##### Text to read #####
The Costs and Sole Financial Benefit of Taxation

Cost and Benefit Analysis of Taxation

There are grave problems in economics – found not within its framework, but rather within the assumptions, postulates, and definitions upon which this framework is erected.

One questionable assumption is that Taxation, the primary tool by which governments fund public enterprise, is a necessity. Many economists and financial thinkers engage in arguments over what should be the proper level and types of taxation imposed upon a nation, state or province, and city. As far as I know, none has ever forged a proof or even a crude analysis of the necessity or superiority of Taxation for funding public enterprise. With the researchers and money available this deficiency in public finance seems strange.

When government offers a service to the public, whatever it be, the country should in some manner benefit. Yet, it is never confirmed that money so industriously earned and carefully accumulated by the citizen and corporation and so mechanically seized by the authorities is ever directed to pursuits that bear calculated, salutary and profitable returns to a nation and its people.

Cost and Benefit analysis is a tool used daily by people to make responsible and prudent financial decisions. There are always costs in the things that one does and there are always benefits. In every decision, a person labours at making benefits exceed costs. Simply put, if the fully examined and accounted cost of performing some action X is greater than the benefit of performing X, would any rational person execute X?

Within public finance there is meager cost and benefit analysis. There is some accounting of the financial costs of public endeavours, often vague and erroneous and usually bearing many an upward adjustment. However, there really has never been an honest and clear accounting of the financial benefits of public enterprise beyond partial and emphatic declarations of broad bounty.
##### Material #####
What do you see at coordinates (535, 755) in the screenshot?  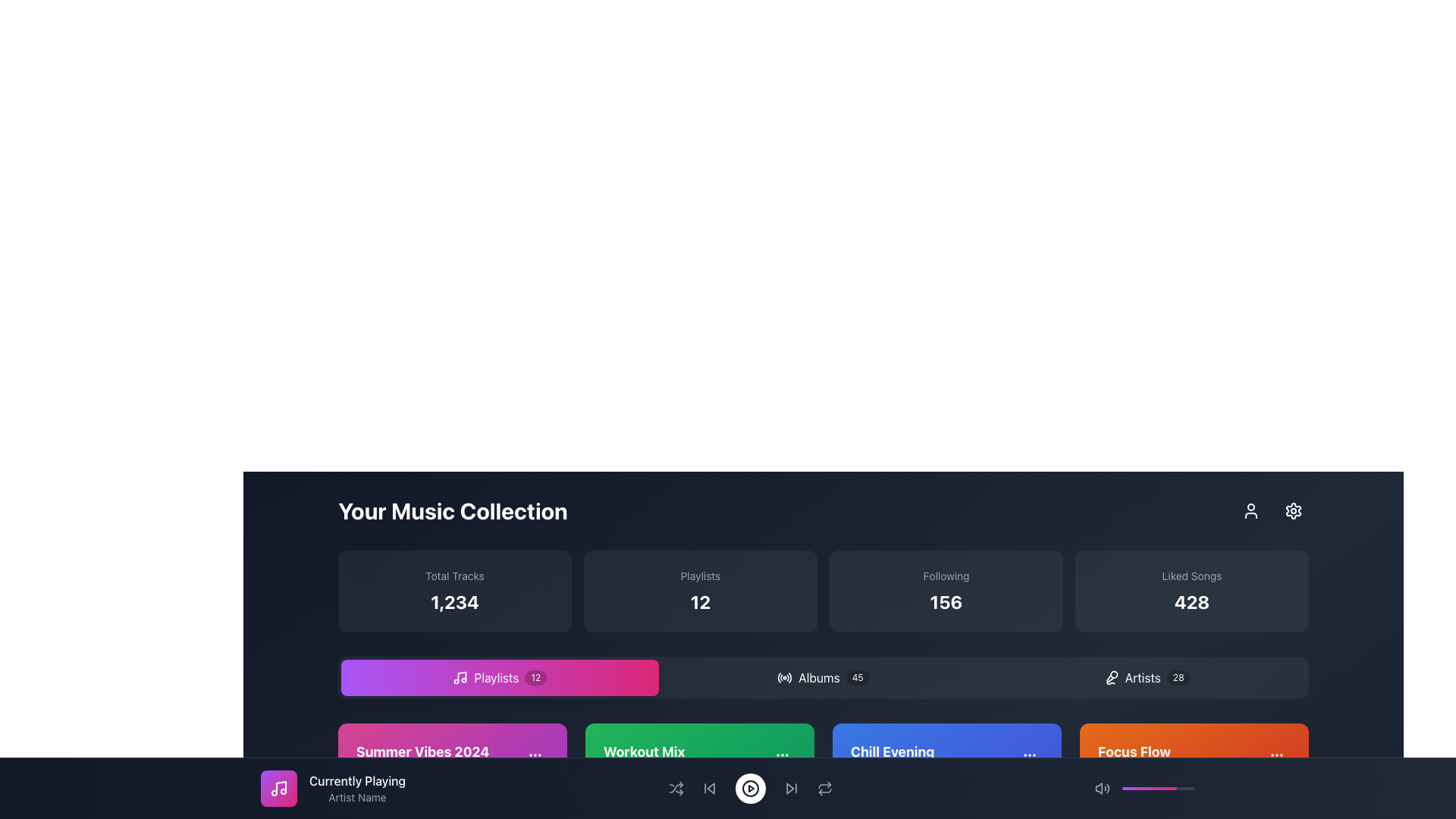 I see `the second ellipsis icon button located in the pink highlighted 'Summer Vibes 2024' section` at bounding box center [535, 755].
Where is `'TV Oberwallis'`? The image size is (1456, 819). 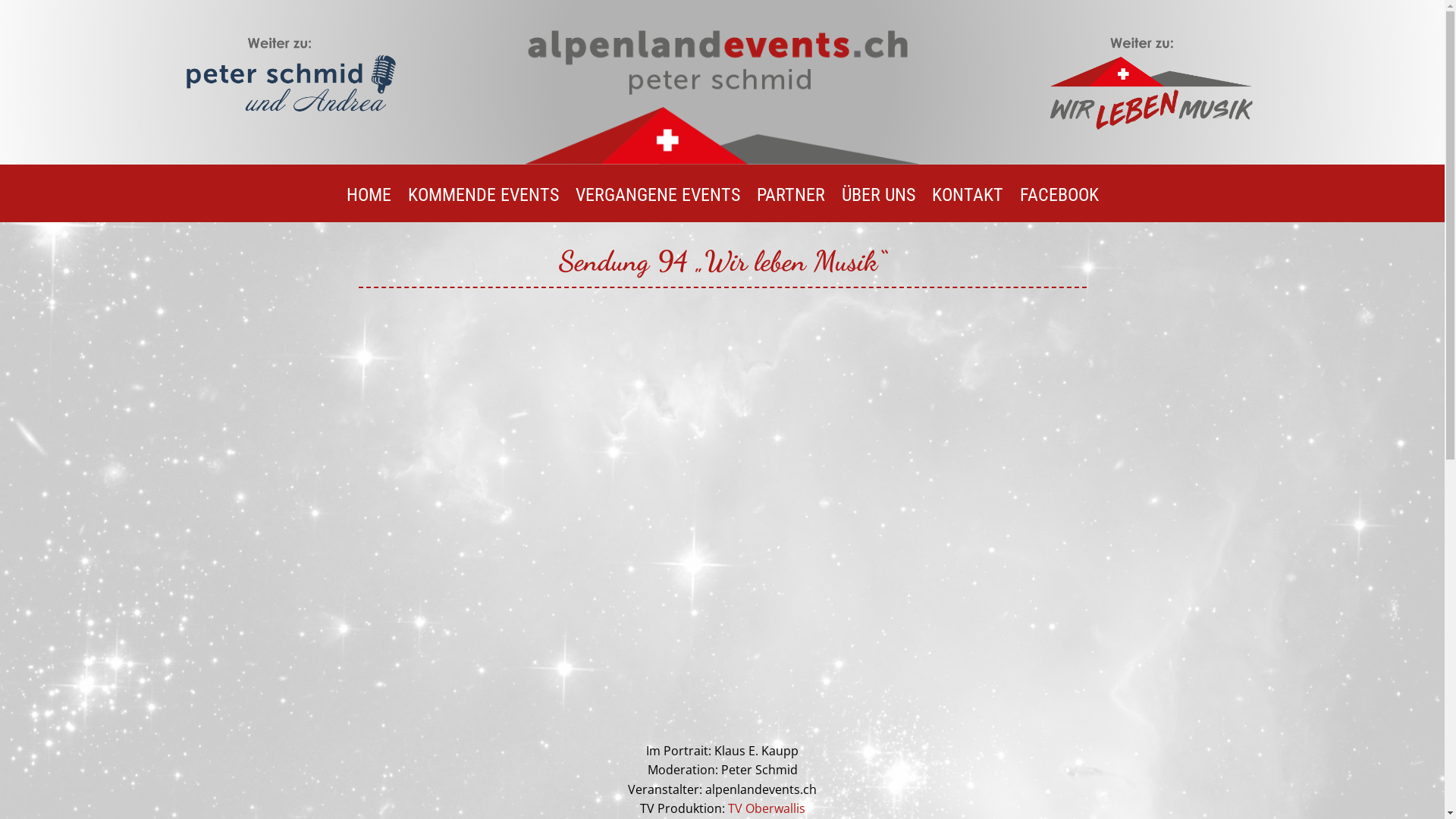
'TV Oberwallis' is located at coordinates (767, 807).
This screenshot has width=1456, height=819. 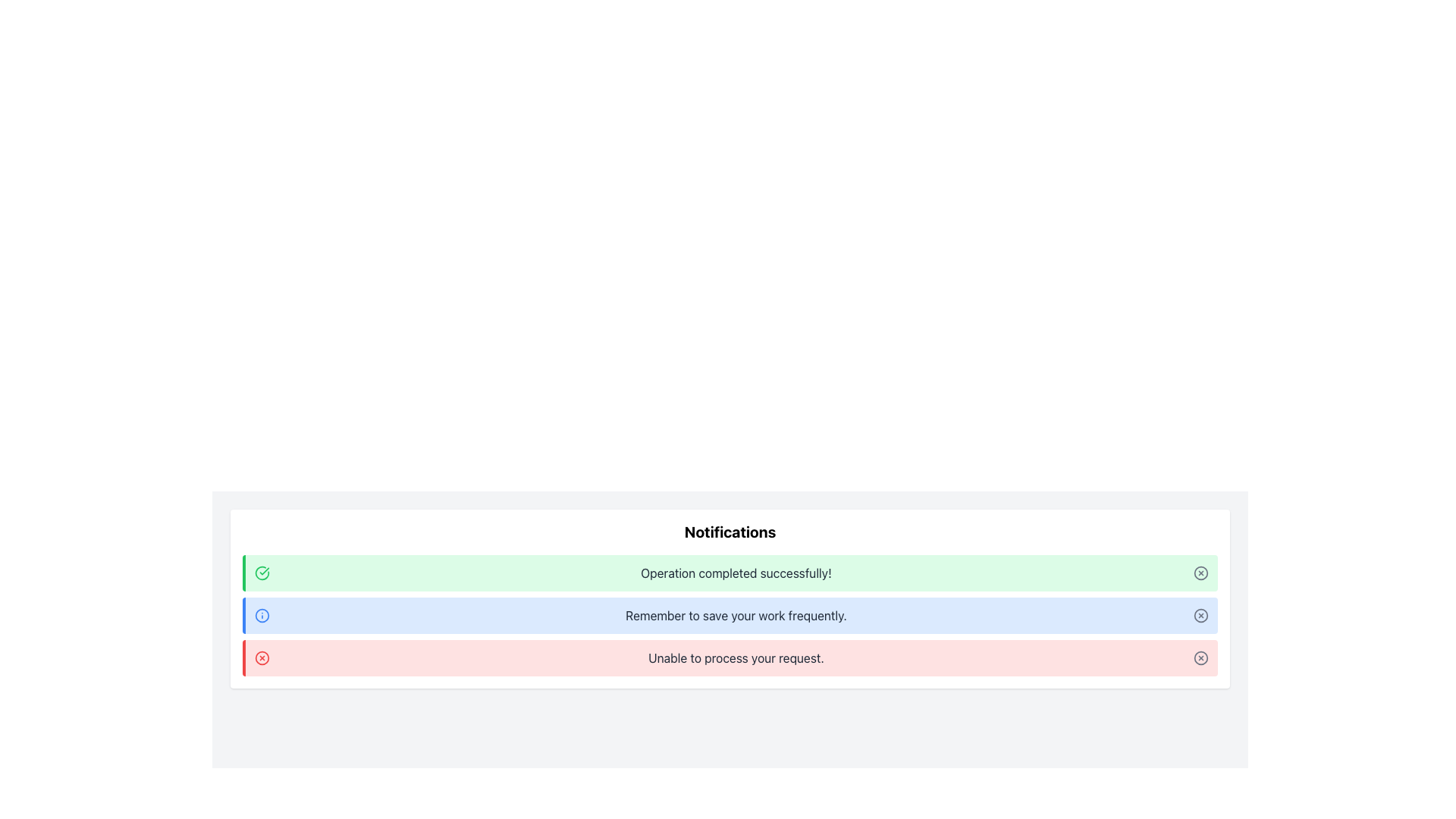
#####
- Tasks for this exercise:
1. In the essay on taxation, why does the author call the absence of any analysis of taxation's necessity strange? Answer in one to three sentences.
2. Write the next part of the essay on taxation, picking up after its final sentence.
The data above was drawn from a separate source.

- The replies:
1. The author finds it strange because of the researchers and money available. As far as the author knows, despite those resources, no one has produced a proof or even a crude analysis showing that taxation is necessary or superior for funding public enterprise.

2.
If government were to adhere to sound accounting principles much in the way the citizen and corporation do, it is certain that a great many efforts presently funded by the nation would cease or undergo reformation.

If government applied general Cost and Benefit Analysis to its measures and activities to ascertain worth and profit, then it may also apply it to Taxation, the primary means of raising funds for public investment.

With Cost and Benefit analysis completed, the decision to abolish or retain Taxation will become clear. If the financial benefits of Taxation exceed costs, then the state should retain it. If not, if the costs exceed benefits, then it should be abolished and a better method of procurement of public funds sought and employed.

In Taxation the government or designated agent confiscates the property and money of others to pay for assorted public goods and services. The costs of this instrument in collection, enforcement, evasion, and deterrence are immense, and a complete enumeration would require volumes. Essentially, Taxation is a deterrent. It deters anyone from working, purchasing, saving, or investing as much as he might were there no Taxation. Taxes retard economic activity, and oppressive taxes cripple it. Taxation also ensures confiscated funds bear no capital charge. The government, thereby, is released from the benign burden of having to justify desired undertakings; of ensuring an effort is worthy of consideration and implementation, competitive with other projects, or profitable by some measure. The money arrives, and it is spent, well or ill.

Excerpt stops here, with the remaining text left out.